The Security Culture Framework consists of four modules:
- Metrics: What to measure, why and how
- Organization: Whom to involve
- Topics: What topics to cover
- Planner: When do we do the different activities
The Framework request you to start at the top, and work your way towards the bottom. Or, if using the illustration, start in the top-right corner, and work your way around following the clock.
Every module has several parts and processes. It is not necessary to complete one module before you start working on the next. In fact, the modules interconnect and requires that one work in paralell.
The Framework draws from project management and process management. Each activity can be organized as campaigns – projects running for a shorter timespan (1-3 months), enabling easy monitoring of progres and change. This approach makes it easy to improve campaigns to further enhance the desired outcome.
The Framework is a dynamic approach where you will use past activities and experience to improve the content and activities in your security culture program.
Who can use the framework to build security culture?
Anyone who works with security in an organization will find the Security Culture Framework useful. The framework is designed to be flexible and adaptible, so it is easy to apply to your existing organizational needs.

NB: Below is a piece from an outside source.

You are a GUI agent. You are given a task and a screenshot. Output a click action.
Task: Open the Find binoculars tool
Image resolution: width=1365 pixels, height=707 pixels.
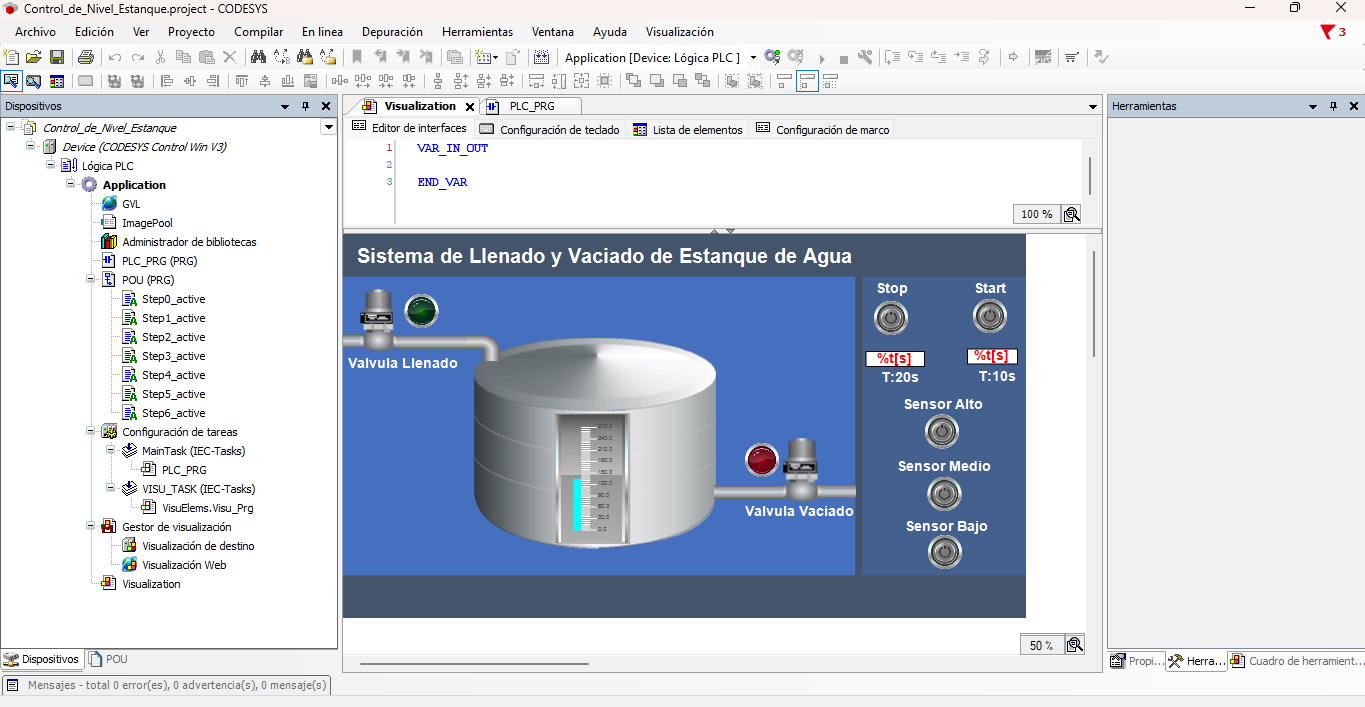point(258,58)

The outcome of the work with the framework depends on a great number of things, amongst are:
- your level of understanding of the framework itself
- your level of understanding of culture, security culture and security awareness
- your ability to include and involve other key resources in your security culture program
- your ability to leverange existing competence in your organization
The second module, Organization, is designed to help you understand who to involve, why and how.